After meeting with Rowan, García sent him back to Washington, D.C., with Cuban officers, maps, and military data. In a memorandum to Secretary Alger, García welcomed coordination with the U.S. Army. In a letter to Cuban general Máximo Gómez y Báez (1836-1905; see entry in Biographies section) on May 11, García said he had asked the United States to land troops on the northern coast of the island, along with arms and ammunition. That strategy would allow both armies to conduct joint operations designed to capture the city of Holguín in the province of Oriente in the eastern half of the island. From there, Cuba and the United States could make plans for defeating Spain in its strongholds in the west.
During the month of May, the United States assembled an army in Florida and other locations for its assault on Spain. When the war began, the U.S. Army had only 28,000 regular soldiers, compared to Spain's 180,000 military personnel in Cuba. Newly enlisted troops and volunteers would have to make up the difference needed for victory; as it turned out, more than one million men answered U.S. president William McKinley 's (1843-1901; served 1897-1901; see entry in Biographies section) request for volunteers.
While the army prepared to do battle, two U.S. naval squadrons, led by Admiral William T. Sampson (1840-1902) and Commodore Winfield S. Schley (1839-1909), set out to form a blockade in Cuba. Spanish admiral Pascual Cervera y Topete (1839-1909; see entry in Biographies section) and his six-vessel fleet had sailed from the Cape Verde Islands south of Spain on April 29 for an unknown destination. This gave rise to fears that Cervera might be headed to bombard cities on America's eastern coast. The U.S. Navy eased tensions somewhat by sending vessels to defend major eastern ports, such as Portland, Maine, and by forming a squadron of fast vessels to patrol the East Coast.

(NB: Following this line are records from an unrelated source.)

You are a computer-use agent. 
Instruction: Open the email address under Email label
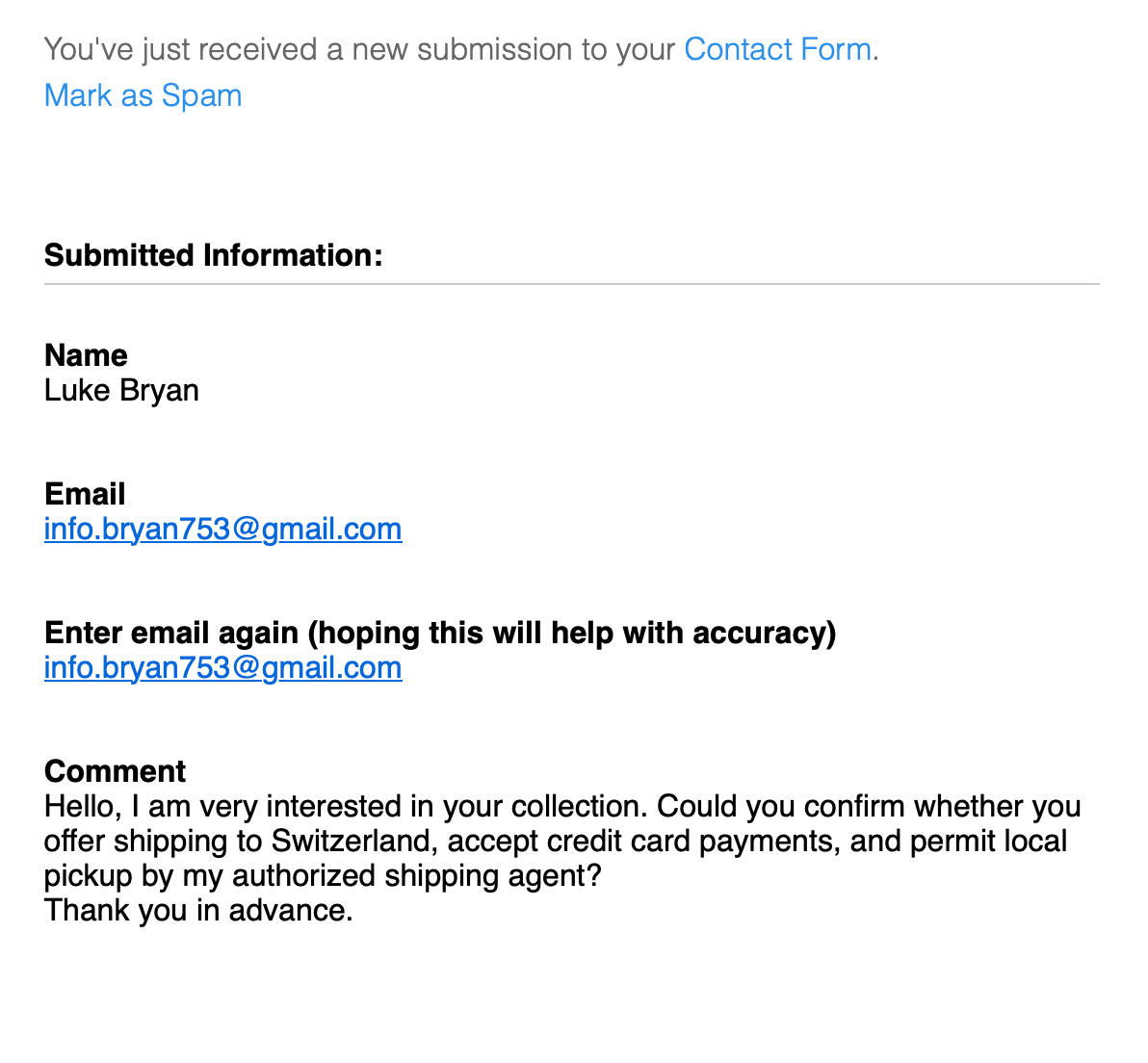[x=222, y=529]
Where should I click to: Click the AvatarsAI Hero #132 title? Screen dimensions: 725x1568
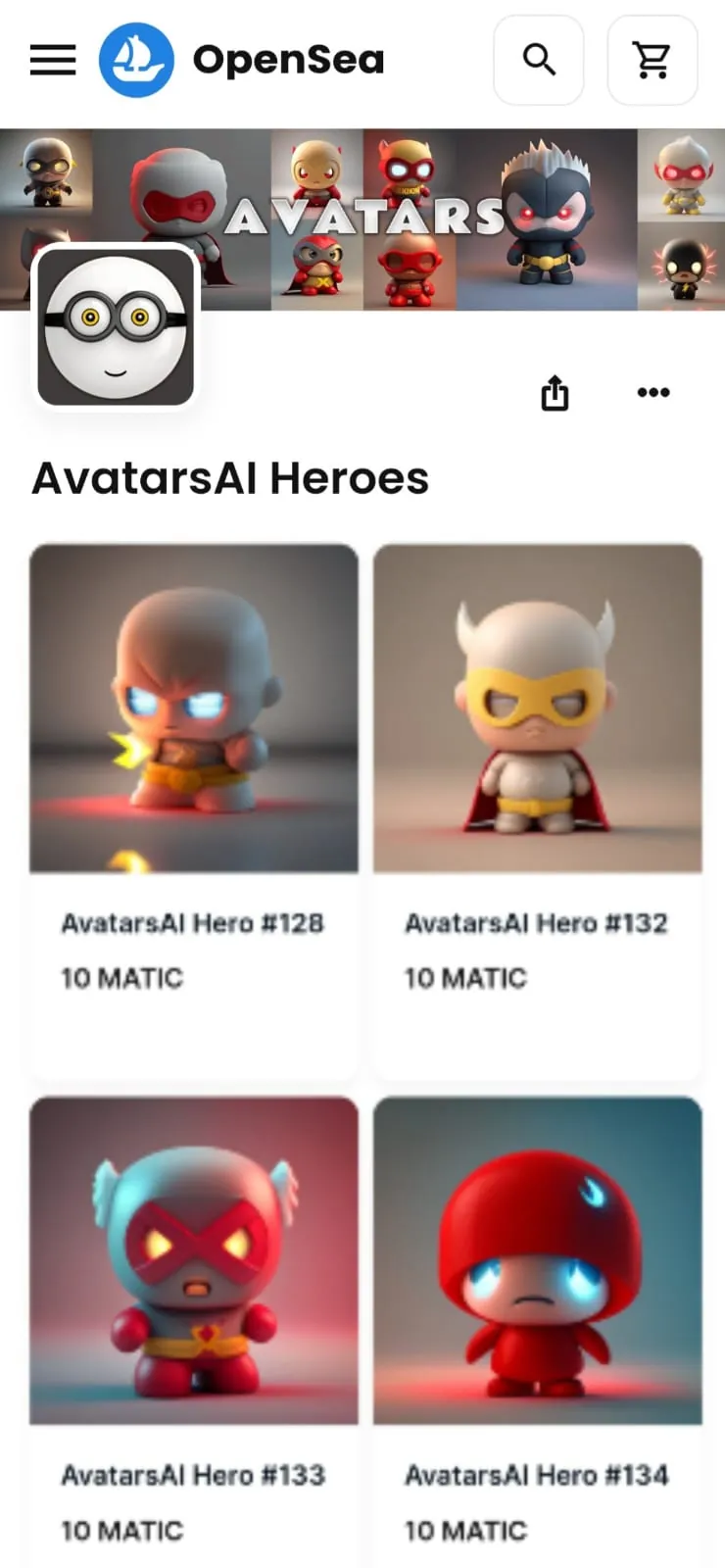click(x=536, y=923)
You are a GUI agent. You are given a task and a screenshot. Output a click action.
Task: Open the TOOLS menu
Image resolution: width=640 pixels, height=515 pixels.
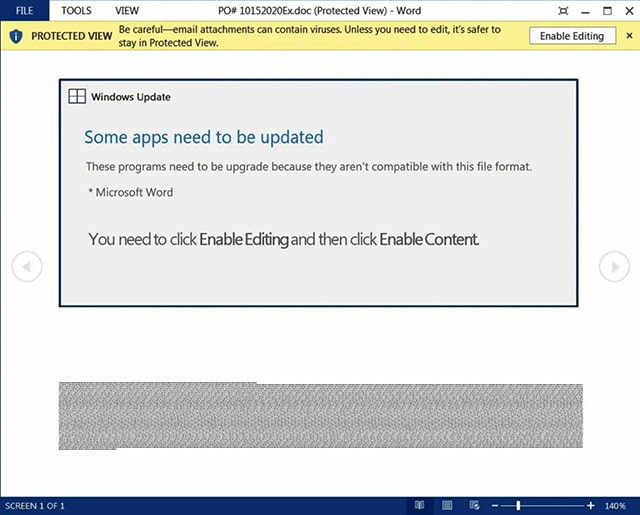[75, 10]
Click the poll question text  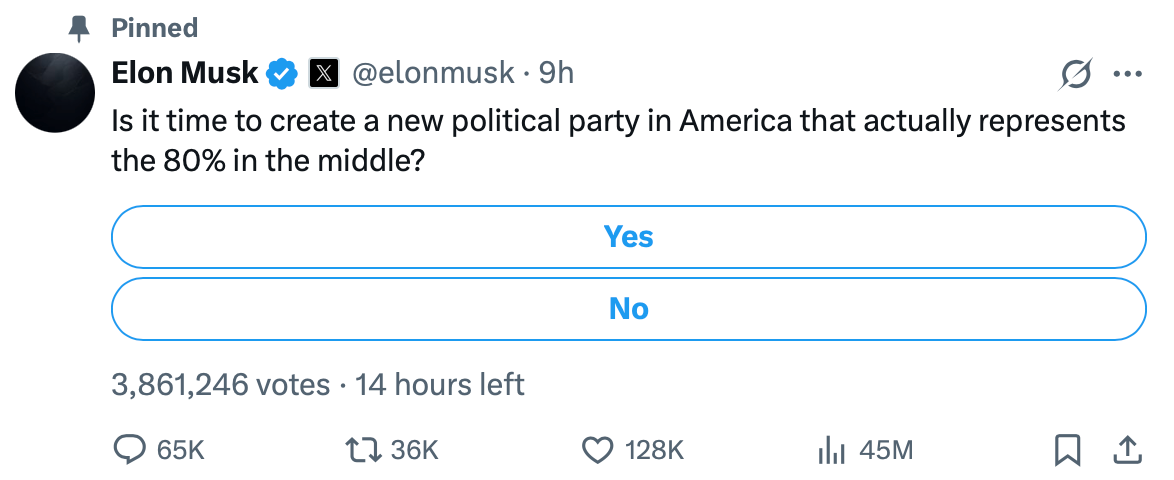(618, 141)
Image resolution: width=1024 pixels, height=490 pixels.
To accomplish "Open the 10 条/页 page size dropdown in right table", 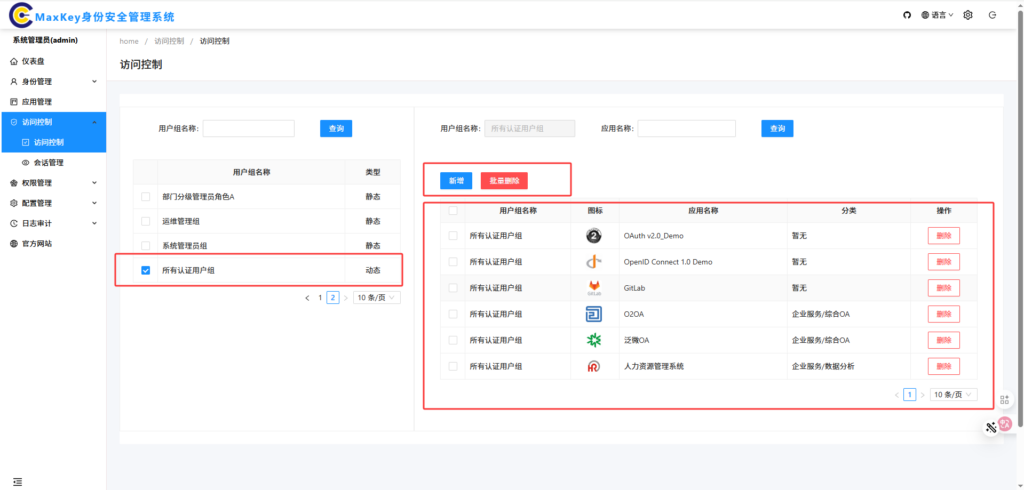I will coord(953,395).
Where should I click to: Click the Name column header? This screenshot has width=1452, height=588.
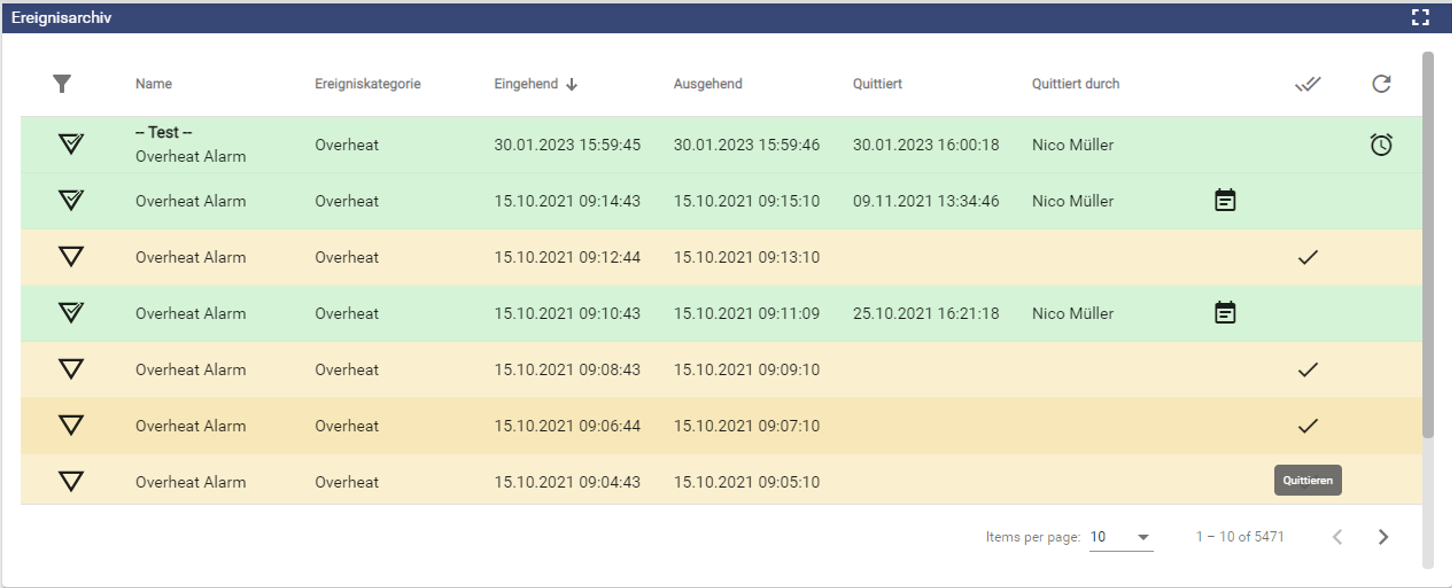click(154, 84)
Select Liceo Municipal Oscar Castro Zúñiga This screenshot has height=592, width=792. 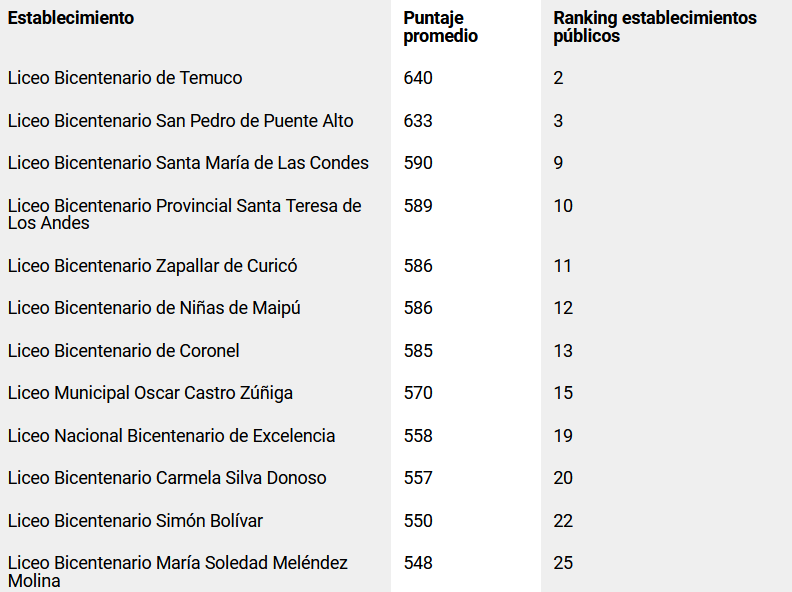click(150, 393)
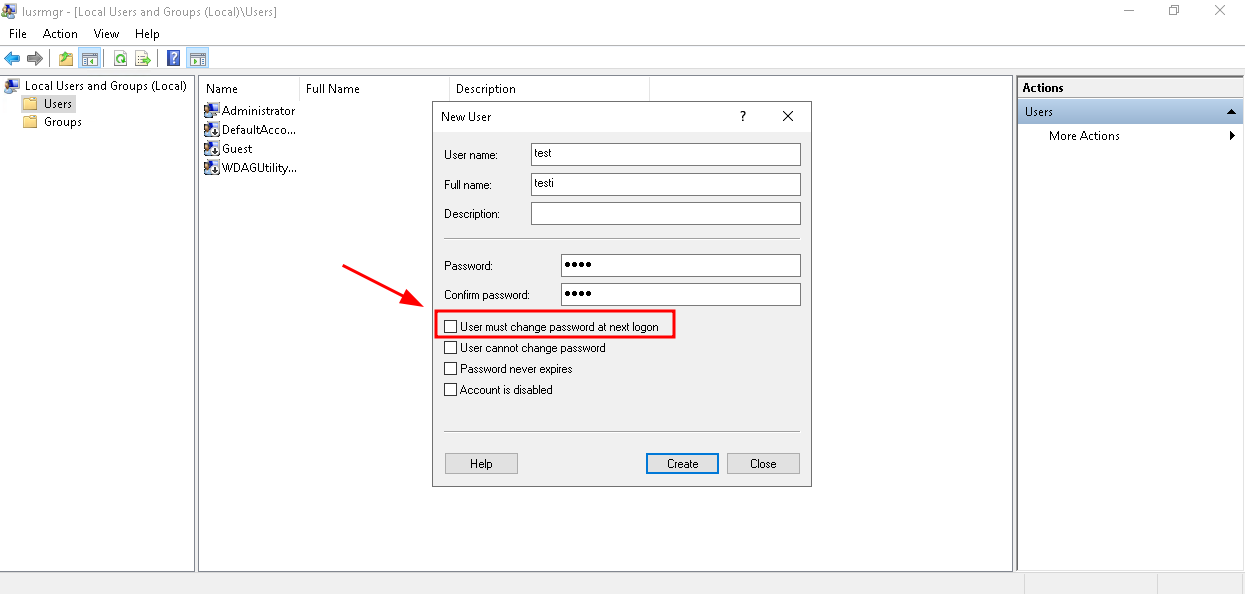Open the Action menu
1245x594 pixels.
pos(60,34)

Unbeknownst to the United States, Cervera's fleet was not in good working order, so the fifty-nine-year-old sailor wished to avoid the U.S. Navy. Steaming around the Caribbean Sea for a couple of weeks, Cervera avoided Sampson and Schley and slipped into port at Santiago de Cuba on the southeast coast of the island on May 19. After Sampson and Schley set up a blockade to keep Cervera there, the U.S. Army decided to land troops near Santiago for their initial assault on the island. The change of plans disrupted coordination with General Gómez, who was expecting the United States to land somewhere on the other side of the island. This confusion set the stage for an American military effort that used and abused the Cuban Liberating Army.
Las Guásimas
On June 7, 1898, General Miles ordered General William R. Shafter (1835-1906; see entry in Biographies section) to board American transport vessels with troops enlisted in the Fifth Army Corps in Tampa, Florida. The V Corps, as the army called Shafter's men, broke camp and headed for the Tampa port. Regiments there fought with each other to get on the limited number of available transports—thirty-two vessels that could carry only sixteen thousand passengers plus horses, wagons, ambulances, and artillery. Fist fights and gun threats between fellow soldiers suggested the futility of trying to make peace in Cuba with war.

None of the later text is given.